Isla Vista got hosed again last week – after getting hosed pretty good last June. Both of these are follow-ups to the Big Hosing of some 40 years ago.

Ever wonder why I.V. apartments are so packed together, with little off-street parking, and some structures built so close to the bluff that they’re falling into the ocean piece by piece? Back in the ’60s, a couple of UC Regents owned large properties in or near Isla Vista. Decisions were made to leave I.V. for private development and to set UCSB’s enrollment at 25,000. This set off a building boom in Isla Vista, which was mostly financed by a Goleta-based savings and loan bank with a board of directors that included agents of these landowning Regents and the UCSB chancellor. The county did its part when the supervisors created zoning allowing less set backs and fewer parking spaces per bedroom than anywhere else in the state.

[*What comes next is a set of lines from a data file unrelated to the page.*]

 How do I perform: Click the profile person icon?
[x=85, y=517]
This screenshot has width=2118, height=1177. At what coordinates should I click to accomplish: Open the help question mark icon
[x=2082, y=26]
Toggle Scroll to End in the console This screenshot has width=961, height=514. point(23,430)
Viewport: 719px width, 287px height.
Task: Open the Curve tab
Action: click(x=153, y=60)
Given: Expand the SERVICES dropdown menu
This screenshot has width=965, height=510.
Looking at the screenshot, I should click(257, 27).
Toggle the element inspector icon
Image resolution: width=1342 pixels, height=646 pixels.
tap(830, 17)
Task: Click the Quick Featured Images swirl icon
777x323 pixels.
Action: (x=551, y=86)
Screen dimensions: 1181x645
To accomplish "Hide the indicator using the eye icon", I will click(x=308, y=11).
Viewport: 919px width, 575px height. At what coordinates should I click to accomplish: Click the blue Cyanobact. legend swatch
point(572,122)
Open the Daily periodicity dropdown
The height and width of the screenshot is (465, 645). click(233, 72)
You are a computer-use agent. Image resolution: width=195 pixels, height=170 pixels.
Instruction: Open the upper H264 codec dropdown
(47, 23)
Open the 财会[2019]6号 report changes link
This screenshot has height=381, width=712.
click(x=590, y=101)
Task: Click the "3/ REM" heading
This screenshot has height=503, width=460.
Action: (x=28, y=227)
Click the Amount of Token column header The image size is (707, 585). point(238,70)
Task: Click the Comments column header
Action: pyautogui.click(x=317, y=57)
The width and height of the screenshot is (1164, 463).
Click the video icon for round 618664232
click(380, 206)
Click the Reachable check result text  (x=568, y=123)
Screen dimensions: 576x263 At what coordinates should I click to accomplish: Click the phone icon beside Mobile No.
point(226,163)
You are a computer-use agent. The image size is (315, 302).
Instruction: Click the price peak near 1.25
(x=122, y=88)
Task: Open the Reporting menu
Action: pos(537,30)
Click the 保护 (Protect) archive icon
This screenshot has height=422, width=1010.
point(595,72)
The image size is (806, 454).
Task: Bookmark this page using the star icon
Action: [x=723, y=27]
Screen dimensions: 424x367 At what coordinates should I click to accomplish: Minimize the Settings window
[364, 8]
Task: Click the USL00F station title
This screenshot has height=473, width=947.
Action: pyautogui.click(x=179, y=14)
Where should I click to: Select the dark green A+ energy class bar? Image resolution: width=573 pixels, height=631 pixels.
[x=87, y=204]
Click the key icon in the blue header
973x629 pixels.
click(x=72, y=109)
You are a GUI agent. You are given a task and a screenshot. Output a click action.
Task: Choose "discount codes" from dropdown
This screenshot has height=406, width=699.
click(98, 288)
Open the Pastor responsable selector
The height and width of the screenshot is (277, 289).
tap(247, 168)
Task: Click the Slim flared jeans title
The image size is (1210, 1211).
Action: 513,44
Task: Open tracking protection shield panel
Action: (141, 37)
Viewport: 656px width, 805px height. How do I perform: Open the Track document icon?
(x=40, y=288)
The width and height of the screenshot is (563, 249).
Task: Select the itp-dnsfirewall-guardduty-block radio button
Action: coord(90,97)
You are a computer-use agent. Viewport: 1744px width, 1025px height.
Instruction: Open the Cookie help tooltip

It wasn’t pretty, but the university and the county fought like cats and dogs to keep Isla Vista under their iron fist, spending hundreds of thousands of dollars to fend off three widely supported campaigns throughout the ’70s and ’80s to form a city of Isla Vista. An elected city government would likely force absentee landlords to keep up their properties, police officers to treat all residents humanely and an auto-centered transportation system to be largely replaced by a bike-centered one – all things offensive to the local ruling classes. For example, one supervisor was a Ford dealer. All three campaigns to hold an election on establishing a city of Isla Vista were defeated 4 to 1 by a county panel that was 4 to 1 Republican during an era when over 75 percent of Isla Vistans voted Democratic.

In the 1990s, with the encouragement from the university, the county declared Isla Vista so “blighted” that it established the Isla Vista Redevelopment Agency (RDA) with a long-term budget of nearly $80 million. Many student and community leaders went along with this effort, seeing it as an opportunity to greatly improve the quality of life for generations to come.

But what actually happened? The draft Environmental Impact Report (EIR) came out last spring, with public hearings set during Dead Week. How insulting to a community that’s roughly half students! One newspaper quoted some county bureaucrat lamenting that only one student spoke at that hearing. To call that person disingenuous is to be too kind because the proposed final EIR came out just before Thanksgiving with hearings set to begin this week and continue through Dead Week and Finals Week.

Even more appalling is the fact that the draft EIR only studied options that added more cars into Isla Vista and dedicated 60 percent of the redevelopment money available over the first few years to adding parking structures – this in a town that has long supported auto-reduction as a major community goal. For this and other reasons, such as eliminating at least ten of the two dozen immitigable negative environmental impacts of the present plan, several former elected officials in Isla Vista, including myself, officially requested that the Final EIR include an auto-reduction alternative.

In this era of global warming, Isla Vista is the perfect place to teach people how to get along without the automobile. After all, the town is: only one-half square mile in size, 70 percent between the ages of 18-24, mostly college students, a place were traffic starts on bicycles greatly exceed those in cars and 95 percent absentee-owned. All of this has been true for over 35 years and will most likely remain true for the next 35.

However, this request has been ignored in the proposed final EIR. What was initially seen as the chance for the county to finally get it right in Isla Vista will, in fact, mostly benefit propertied interests rather than the wider community. That’s why the county doesn’t want the vast majority of Isla Vista residents to see what it’s doing. Be sure that these hosings will continue until Isla Vista becomes a city.

Carmen Lodise is the author of Isla Vista: A Citizen’s History and a former community activist.